======== Excerpted records ========

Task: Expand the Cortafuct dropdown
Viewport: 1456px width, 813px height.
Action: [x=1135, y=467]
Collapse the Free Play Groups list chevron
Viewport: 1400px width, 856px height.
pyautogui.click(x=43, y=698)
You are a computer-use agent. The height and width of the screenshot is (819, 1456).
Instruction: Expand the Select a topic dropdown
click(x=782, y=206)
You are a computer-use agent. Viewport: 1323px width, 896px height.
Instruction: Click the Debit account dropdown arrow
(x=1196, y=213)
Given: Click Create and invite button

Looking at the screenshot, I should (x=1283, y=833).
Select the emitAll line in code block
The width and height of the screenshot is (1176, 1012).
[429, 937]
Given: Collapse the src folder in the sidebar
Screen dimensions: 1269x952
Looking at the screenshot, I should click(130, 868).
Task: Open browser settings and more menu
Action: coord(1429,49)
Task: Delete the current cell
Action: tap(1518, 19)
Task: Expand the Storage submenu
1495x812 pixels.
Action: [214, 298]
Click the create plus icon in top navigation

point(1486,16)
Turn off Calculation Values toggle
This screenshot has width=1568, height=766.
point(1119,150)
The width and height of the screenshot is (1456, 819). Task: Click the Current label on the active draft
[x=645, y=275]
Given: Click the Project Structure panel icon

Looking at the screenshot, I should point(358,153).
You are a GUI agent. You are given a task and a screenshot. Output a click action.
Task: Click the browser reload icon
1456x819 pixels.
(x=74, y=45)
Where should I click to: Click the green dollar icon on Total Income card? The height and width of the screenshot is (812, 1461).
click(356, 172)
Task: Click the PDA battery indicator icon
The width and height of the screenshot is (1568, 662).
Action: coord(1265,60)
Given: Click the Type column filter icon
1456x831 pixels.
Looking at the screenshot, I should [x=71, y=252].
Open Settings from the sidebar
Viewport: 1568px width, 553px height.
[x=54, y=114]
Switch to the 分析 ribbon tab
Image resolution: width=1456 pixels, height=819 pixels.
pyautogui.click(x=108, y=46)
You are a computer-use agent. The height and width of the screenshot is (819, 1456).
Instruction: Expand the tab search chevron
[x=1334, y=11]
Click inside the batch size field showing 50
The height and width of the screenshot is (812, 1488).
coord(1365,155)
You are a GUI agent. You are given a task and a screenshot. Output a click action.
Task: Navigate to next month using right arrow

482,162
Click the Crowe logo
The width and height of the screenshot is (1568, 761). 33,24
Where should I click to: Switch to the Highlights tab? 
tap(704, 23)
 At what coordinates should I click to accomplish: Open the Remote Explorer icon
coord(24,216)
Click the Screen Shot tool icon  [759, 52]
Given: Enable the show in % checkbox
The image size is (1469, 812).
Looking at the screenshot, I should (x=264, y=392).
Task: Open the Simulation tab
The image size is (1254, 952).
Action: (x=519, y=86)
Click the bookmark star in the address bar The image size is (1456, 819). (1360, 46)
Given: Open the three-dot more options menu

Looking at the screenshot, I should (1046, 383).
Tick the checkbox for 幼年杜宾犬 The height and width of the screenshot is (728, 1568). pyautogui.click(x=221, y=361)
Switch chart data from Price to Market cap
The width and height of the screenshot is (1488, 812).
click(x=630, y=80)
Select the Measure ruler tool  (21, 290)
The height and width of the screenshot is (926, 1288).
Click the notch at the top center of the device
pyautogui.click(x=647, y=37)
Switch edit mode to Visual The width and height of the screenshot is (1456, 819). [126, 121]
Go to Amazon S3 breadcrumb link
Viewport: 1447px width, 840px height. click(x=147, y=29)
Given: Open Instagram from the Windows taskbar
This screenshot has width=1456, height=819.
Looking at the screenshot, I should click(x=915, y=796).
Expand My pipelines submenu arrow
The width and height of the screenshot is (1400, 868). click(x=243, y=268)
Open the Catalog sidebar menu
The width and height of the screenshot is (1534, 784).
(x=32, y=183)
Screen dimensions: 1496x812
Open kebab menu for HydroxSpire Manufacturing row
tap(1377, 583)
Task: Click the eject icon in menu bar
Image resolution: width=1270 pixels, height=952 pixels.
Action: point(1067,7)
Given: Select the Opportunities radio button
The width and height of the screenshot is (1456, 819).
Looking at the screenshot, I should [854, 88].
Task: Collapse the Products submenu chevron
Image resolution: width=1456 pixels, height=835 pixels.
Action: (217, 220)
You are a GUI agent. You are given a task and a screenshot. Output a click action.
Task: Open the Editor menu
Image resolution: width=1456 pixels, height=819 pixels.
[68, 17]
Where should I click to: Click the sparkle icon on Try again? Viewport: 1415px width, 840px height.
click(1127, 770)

========

What you should do:
Reproduce every record, matching each line exactly.

Output for this exercise:
Task: Expand the Cortafuct dropdown
Viewport: 1456px width, 813px height.
Action: [x=1135, y=467]
Collapse the Free Play Groups list chevron
Viewport: 1400px width, 856px height.
pyautogui.click(x=43, y=698)
You are a computer-use agent. The height and width of the screenshot is (819, 1456).
Instruction: Expand the Select a topic dropdown
click(x=782, y=206)
You are a computer-use agent. Viewport: 1323px width, 896px height.
Instruction: Click the Debit account dropdown arrow
(x=1196, y=213)
Given: Click Create and invite button

Looking at the screenshot, I should (x=1283, y=833).
Select the emitAll line in code block
The width and height of the screenshot is (1176, 1012).
[429, 937]
Given: Collapse the src folder in the sidebar
Screen dimensions: 1269x952
Looking at the screenshot, I should click(130, 868).
Task: Open browser settings and more menu
Action: coord(1429,49)
Task: Delete the current cell
Action: tap(1518, 19)
Task: Expand the Storage submenu
1495x812 pixels.
Action: [214, 298]
Click the create plus icon in top navigation

point(1486,16)
Turn off Calculation Values toggle
This screenshot has width=1568, height=766.
point(1119,150)
The width and height of the screenshot is (1456, 819). Task: Click the Current label on the active draft
[x=645, y=275]
Given: Click the Project Structure panel icon

Looking at the screenshot, I should point(358,153).
You are a GUI agent. You are given a task and a screenshot. Output a click action.
Task: Click the browser reload icon
1456x819 pixels.
(x=74, y=45)
Where should I click to: Click the green dollar icon on Total Income card? The height and width of the screenshot is (812, 1461).
click(356, 172)
Task: Click the PDA battery indicator icon
The width and height of the screenshot is (1568, 662).
Action: coord(1265,60)
Given: Click the Type column filter icon
1456x831 pixels.
Looking at the screenshot, I should [x=71, y=252].
Open Settings from the sidebar
Viewport: 1568px width, 553px height.
[x=54, y=114]
Switch to the 分析 ribbon tab
Image resolution: width=1456 pixels, height=819 pixels.
pyautogui.click(x=108, y=46)
You are a computer-use agent. The height and width of the screenshot is (819, 1456).
Instruction: Expand the tab search chevron
[x=1334, y=11]
Click inside the batch size field showing 50
The height and width of the screenshot is (812, 1488).
coord(1365,155)
You are a GUI agent. You are given a task and a screenshot. Output a click action.
Task: Navigate to next month using right arrow

482,162
Click the Crowe logo
The width and height of the screenshot is (1568, 761). 33,24
Where should I click to: Switch to the Highlights tab? 
tap(704, 23)
 At what coordinates should I click to accomplish: Open the Remote Explorer icon
coord(24,216)
Click the Screen Shot tool icon  [759, 52]
Given: Enable the show in % checkbox
The image size is (1469, 812).
Looking at the screenshot, I should (x=264, y=392).
Task: Open the Simulation tab
The image size is (1254, 952).
Action: (x=519, y=86)
Click the bookmark star in the address bar The image size is (1456, 819). (1360, 46)
Given: Open the three-dot more options menu

Looking at the screenshot, I should (1046, 383).
Tick the checkbox for 幼年杜宾犬 The height and width of the screenshot is (728, 1568). pyautogui.click(x=221, y=361)
Switch chart data from Price to Market cap
The width and height of the screenshot is (1488, 812).
click(x=630, y=80)
Select the Measure ruler tool  (21, 290)
The height and width of the screenshot is (926, 1288).
Click the notch at the top center of the device
pyautogui.click(x=647, y=37)
Switch edit mode to Visual The width and height of the screenshot is (1456, 819). [126, 121]
Go to Amazon S3 breadcrumb link
Viewport: 1447px width, 840px height. click(x=147, y=29)
Given: Open Instagram from the Windows taskbar
This screenshot has width=1456, height=819.
Looking at the screenshot, I should click(x=915, y=796).
Expand My pipelines submenu arrow
The width and height of the screenshot is (1400, 868). click(x=243, y=268)
Open the Catalog sidebar menu
The width and height of the screenshot is (1534, 784).
(x=32, y=183)
Screen dimensions: 1496x812
Open kebab menu for HydroxSpire Manufacturing row
tap(1377, 583)
Task: Click the eject icon in menu bar
Image resolution: width=1270 pixels, height=952 pixels.
Action: point(1067,7)
Given: Select the Opportunities radio button
The width and height of the screenshot is (1456, 819).
Looking at the screenshot, I should [854, 88].
Task: Collapse the Products submenu chevron
Image resolution: width=1456 pixels, height=835 pixels.
Action: (217, 220)
You are a GUI agent. You are given a task and a screenshot. Output a click action.
Task: Open the Editor menu
Image resolution: width=1456 pixels, height=819 pixels.
[68, 17]
Where should I click to: Click the sparkle icon on Try again? Viewport: 1415px width, 840px height.
click(1127, 770)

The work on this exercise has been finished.